Mais malgré la déception, Nada Savoie avait rapidement retrouvé son beau sourire.

«J’ai vécu les plus beaux moments de ma vie», avance-t-elle.

«Ce fut incroyable, avec entre autres la victoire en prolongation (6 à 5 contre le Thunder de Southeast Prairie mercredi). Le but égalisateur de Danny Chiasson à 18 secondes de  la fin de la troisième période contre Lacombe (en quart de finale) a été un feeling extraordinaire à vivre. Et on est passé à quelques centimètres de compter le but victorieux avec quelques secondes à faire. C’est venu tellement proche.»

Le Au P’tit Mousse a effectivement eu de nombreuses chances de l’emporter, mais le gros but n’est jamais venu.

«On a eu tellement de chance de marquer lors de la première période de prolongation. J’ai savouré chaque minute la semaine du tournoi. Et le fait de vivre ça avec des joueurs extraordinaires, qui viennent de partout, c’était encore plus spécial», mentionne la grande patronne de Lamèque.

«C’était tellement beau à voir la chimie de l’équipe. C’était comme si ces gars-là avaient toujours joué ensemble, dans la même équipe. On dirait juste que le tournoi ne dure pas assez longtemps.»

Nada Savoie a tenu à souligner l’effort presque surhumain de ses joueurs pendant cette semaine complètement folle.

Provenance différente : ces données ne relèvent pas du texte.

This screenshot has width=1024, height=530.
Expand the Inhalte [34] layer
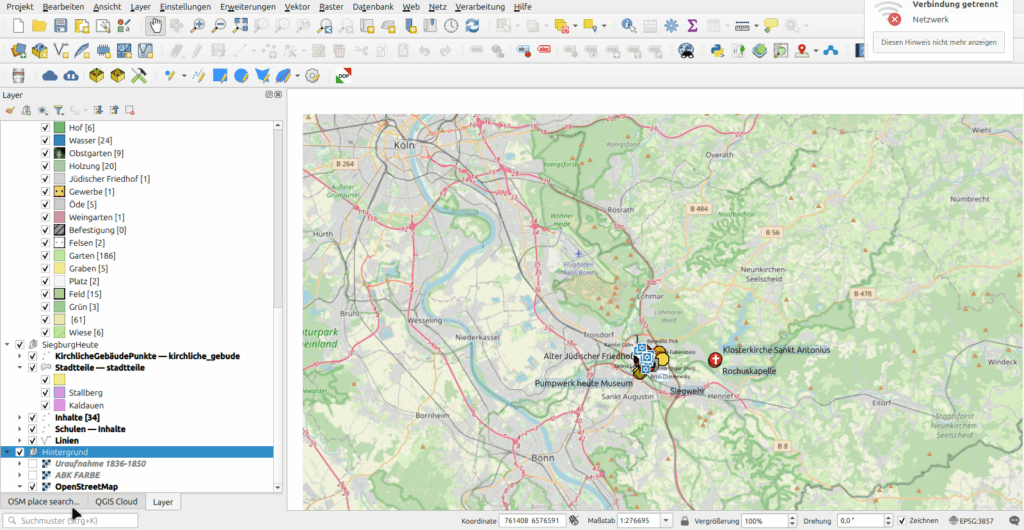19,417
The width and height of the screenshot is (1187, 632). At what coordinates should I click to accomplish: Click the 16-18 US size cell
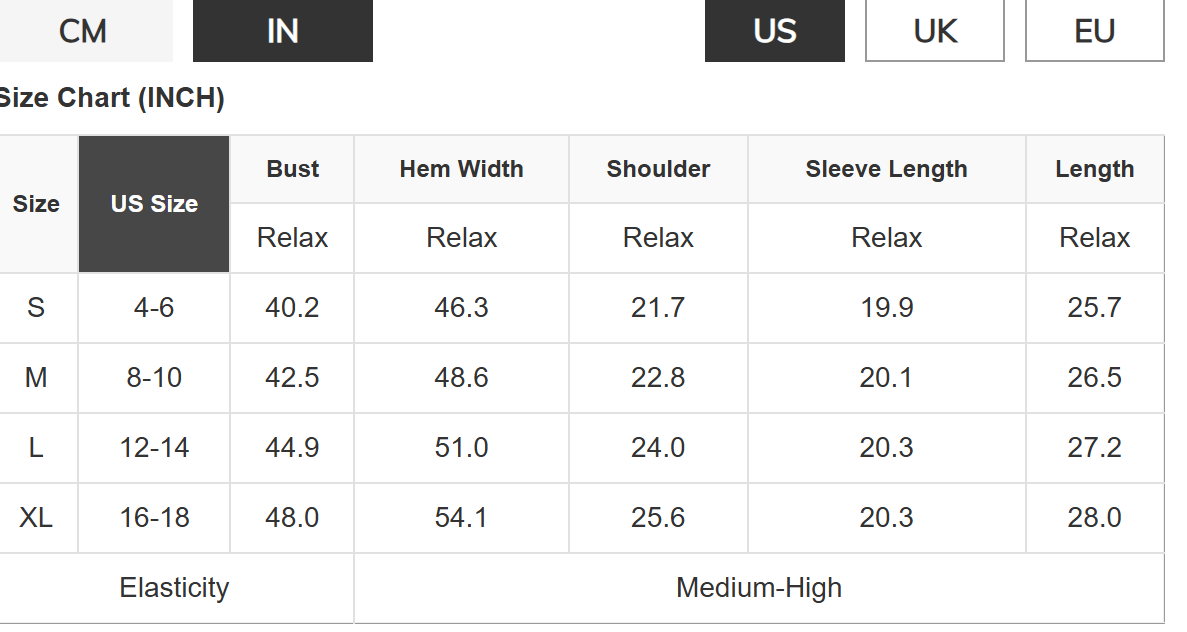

«Les gars ont joué 98 minutes de hockey en quart de finale. Là-dessus, je te dirais que Billy Bezeau a dû en jouer un bon 70 minutes. Je n’exagère pas. Quand on regardait les chandails des joueurs, c’était un bleu marin foncé. Tout le monde était épuisé», précise-t-elle.

Même si elle est déçue de ne pas voir son équipe atteindre la demi-finale, la directrice générale trace un bilan positif de l’expérience à Bouctouche.

«C’est sûr qu’on joue toujours pour gagner. Mais je pense que tout le monde peut sortir de là la tête haute et dire qu’ils ont bien performé. On ne s’est pas fait déclasser par personne. On est très satisfait de notre cheminement pendant le tournoi.»

Nada Savoie confirme que le Au P’tit Mousse prendra vraisemblablement une pause l’hiver prochain.

«À Lamèque, on est loin de tout. Si Dalhousie ne revient pas l’an prochain, je serai toute seule dans mon coin de pays pour jouer contre des équipes du sud, de la Nouvelle-Écosse ou de l’Île-du-Prince-Édouard. C’est quasiment impossible de survivre dans la ligue en étant aussi loin», explique-t-elle.

«Le coeur et la passion du hockey sont toujours là, mais la réalité te frappe en pleine face quand tu vois que tu dois conduire des heures et des heures pour aller jouer des parties de hockey. On n’a plus Miramichi, Tracadie ou Dalhousie pas trop loin. Ce serait juste irréaliste de penser que le Au P’tit Mousse serait dans cette ligue l’an prochain.»

Et si c’est la fin, la directrice générale n’aura aucun regret.

«Dans mes six années avec l’équipe, je pense que Lamèque a eu un beau parcours, avec deux coupes et deux participations au tournoi de la coupe Allan. Je pense qu’on peut tous sortir de là avec fierté.»